Leading Operations Research Conference Has Strong Contributions from Telfer School
Leading scientists in operations research will be in Ottawa May 26-28 to attend the largest gathering of its kind in Canada. The 56th Canadian Operational Research Society Conference, featuring more than 300 presentations from Canadian and international researchers, “is really representative of the variety of approaches being applied to operations problems in a wide range of contexts including transportation, telecommunications, logistics, health care, finance, energy, and the environment,” said Jonathan Patrick, Associate Professor at the Telfer School of Management and one of the conference program co-chairs. The different research tools and methodologies reflect the influence that computer science, mathematics, engineering and the management sciences are having on operational research, he explained. “The common thread is in the effort to design new approaches that can lead to improvements like better use of evidence in decision-making, more efficient organizational processes and workflow, or a reduction in the time and cost needed to achieve work outputs.”
Health care is a focal point of many of these innovations and a key theme of this conference. Professor Patrick, whose own studies focus on applying the methods of operational research to improve the efficiency of health care management, is the coauthor of two papers to be presented under the theme of improved capacity allocation and patient flow in health care. He also chairs a session dedicated to the modeling of health care performance. Patrick will be joined at this conference by several of his Telfer School colleagues who are either chairing sessions or contributing papers as principal investigators and co-investigators. They include Professor Sarah Ben Amor (multi-criteria decision making in health care), Professor Wojtek Michalowski (health informatics), Professor Craig Kuziemsky (interdisciplinary health care teams), and Pavel Andreev (performance management in health care).
The conference also boasts a strong all-around contingent from the Telfer School in many other disciplines, Patrick noted. Finance professors William Rentz and Francois-Éric Racicot will present their research focusing on asset pricing models. Professor Jonathan Li chairs a session on modern modelling techniques in risk management and will also present his research on finance and risk analysis. Professor Dan Lane, a scholar in the areas of community-based management, fisheries and ocean management, and climate change adaption, chairs a session on climate adaptation strategies and will present a paper on sustainable fisheries (with Adjunct Professor Richard Moll).

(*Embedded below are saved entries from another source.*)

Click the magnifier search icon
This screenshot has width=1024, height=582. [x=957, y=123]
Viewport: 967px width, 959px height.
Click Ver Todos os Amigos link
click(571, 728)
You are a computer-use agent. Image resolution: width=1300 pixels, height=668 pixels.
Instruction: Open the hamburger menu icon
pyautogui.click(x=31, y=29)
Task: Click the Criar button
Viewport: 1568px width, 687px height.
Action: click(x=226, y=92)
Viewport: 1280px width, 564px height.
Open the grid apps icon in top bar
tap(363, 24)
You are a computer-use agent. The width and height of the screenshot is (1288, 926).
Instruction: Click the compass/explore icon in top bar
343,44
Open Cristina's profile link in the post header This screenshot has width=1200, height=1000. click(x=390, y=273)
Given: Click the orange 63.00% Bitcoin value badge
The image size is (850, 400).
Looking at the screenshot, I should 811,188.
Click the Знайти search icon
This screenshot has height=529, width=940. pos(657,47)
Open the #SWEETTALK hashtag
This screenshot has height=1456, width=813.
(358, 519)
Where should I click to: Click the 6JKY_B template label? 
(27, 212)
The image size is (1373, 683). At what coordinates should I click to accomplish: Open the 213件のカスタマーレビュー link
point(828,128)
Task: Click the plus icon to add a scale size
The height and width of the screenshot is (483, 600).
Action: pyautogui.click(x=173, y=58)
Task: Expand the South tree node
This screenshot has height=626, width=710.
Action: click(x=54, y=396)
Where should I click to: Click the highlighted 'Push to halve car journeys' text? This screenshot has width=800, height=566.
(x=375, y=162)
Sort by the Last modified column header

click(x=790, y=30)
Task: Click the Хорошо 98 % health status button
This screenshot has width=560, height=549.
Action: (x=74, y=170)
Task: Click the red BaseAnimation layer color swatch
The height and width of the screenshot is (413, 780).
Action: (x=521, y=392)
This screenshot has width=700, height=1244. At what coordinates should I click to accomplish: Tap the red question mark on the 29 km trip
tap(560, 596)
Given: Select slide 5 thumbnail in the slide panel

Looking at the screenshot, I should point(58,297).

There will be two keynote presentations. Jonathan Rosenhead, Professor of Operational Research at the London School of Economics, examines whether the field of operations research is prepared to meet complex societal challenges such as climate change. Participants will also hear from Margaret Brandeau, a leading operations researcher whose work focuses on the development of applied mathematical and economic models to support health policy decisions. Brandeau, who is the Coleman F. Fung Professor of Engineering and Professor of Medicine (by courtesy) at Stanford University, presents “Public Health Preparedness: A Multi-Billion Dollar Problem/ Opportunity.”